LLM 语义缓存：省下 86% 推理成本

用 Valkey 向量检索做语义缓存，相似提问直接命中缓存，跳过 LLM 调用。

精确字符串缓存只在「一模一样」的提问上命中。语义缓存把提问 embedding 后做向量检索：只要新提问和历史提问足够相似，就直接返回缓存的回答，跳过昂贵的 LLM 调用。这是 Valkey「统一引擎」最划算的一种用法——同一套 Valkey 既存缓存又跑向量检索。

工作流：Read-Through

把用户提问 embedding 成向量。

在缓存索引里做 KNN 检索，找最相似的历史提问。

如果相似度达到阈值，直接返回缓存的回答，结束。

否则调用 LLM，再把 (embedding, prompt, response) 写入缓存并设置 TTL。

收益（AWS 基准）

AWS 用 63,796 条查询、Titan Text Embeddings V2、ElastiCache for Valkey 实测：

指标	结果
LLM 成本下降	最高 86%
延迟下降	最高 88%
单次命中加速	最高 59 倍（6.51s → 0.11s）

在相似度阈值 0.75 时：命中率 90.3%，每日成本从 $49.50 降到 $6.80，回答准确率 91.2%。

阈值甜区是 0.75 ～ 0.8。太低会把不相关的提问当成命中（准确率下降），太高则命中率上不去、省不了钱。

建缓存索引

缓存条目用 Hash 存：提问的 embedding、原始提问文本、LLM 回答。

FT.CREATE semantic_cache
  SCHEMA
    embedding VECTOR HNSW 6 TYPE FLOAT32 DIM 1536 DISTANCE_METRIC COSINE
    prompt TEXT
    response TEXT

TEXT 字段需要 valkey-search 1.2.0+（2026 年 3 月）。若版本更低，把 prompt / response 改成 TAG 字段，或干脆只把文本存进 Hash 而不索引（语义缓存只需要对 embedding 做 KNN）。

阈值调优

COSINE 距离范围是 0～2，距离越小越相似。「相似度阈值 0.75」对应的是相似度分数，转成距离判断时注意方向。建议：

从 0.75 起步，观察命中率与准确率。
命中里出现明显答非所问 → 调高阈值（更严格）。
命中率太低、省不下钱 → 调低阈值（更宽松）。
给缓存条目设 TTL，让过期知识自然淘汰。

用 langchain-redis 接 Valkey

没有 langchain-valkey 这个包。 用 langchain-redis 的类，把连接 URL 指向 Valkey 即可（wire 兼容）。

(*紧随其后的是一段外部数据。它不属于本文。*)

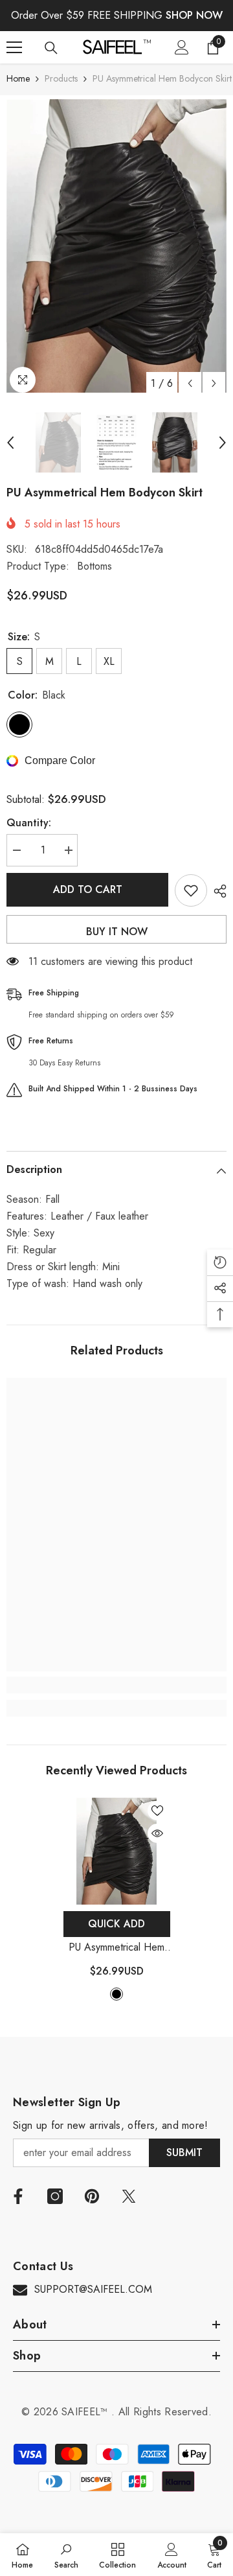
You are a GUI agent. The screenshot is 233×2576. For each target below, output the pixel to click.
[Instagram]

RedisSemanticCache 做语义缓存（需要支持检索的 Valkey）：

from langchain_redis import RedisSemanticCache
from langchain_openai import OpenAIEmbeddings
from langchain_core.globals import set_llm_cache

cache = RedisSemanticCache(
    redis_url="redis://valkey-host:6379",
    embeddings=OpenAIEmbeddings(),
    distance_threshold=0.2,  # COSINE 距离，越小越严格
)
set_llm_cache(cache)

如果只想要精确字符串缓存（任意 Valkey 都行，不需要检索能力），用 RedisCache：

from langchain_redis import RedisCache
from langchain_core.globals import set_llm_cache

set_llm_cache(RedisCache(redis_url="redis://valkey-host:6379"))

用 redisvl 接 Valkey

redisvl 自带语义缓存扩展，distance_threshold 用的就是 COSINE 距离（0～2）：

from redisvl.extensions.cache.llm import SemanticCache

cache = SemanticCache(
    name="llmcache",
    redis_url="redis://valkey-host:6379",
    distance_threshold=0.2,
    ttl=3600,
)

# 查缓存
if hit := cache.check(prompt="今天北京天气怎么样？"):
    response = hit[0]["response"]
else:
    response = call_llm("今天北京天气怎么样？")
    cache.store(prompt="今天北京天气怎么样？", response=response)

一个注意点

Redis 有个托管的 REST 语义缓存服务 LangCache，但没有对应的托管 Valkey 版本。在 Valkey 上要自己实现上面这套模式（自托管），逻辑并不复杂，且完全在你掌控之内。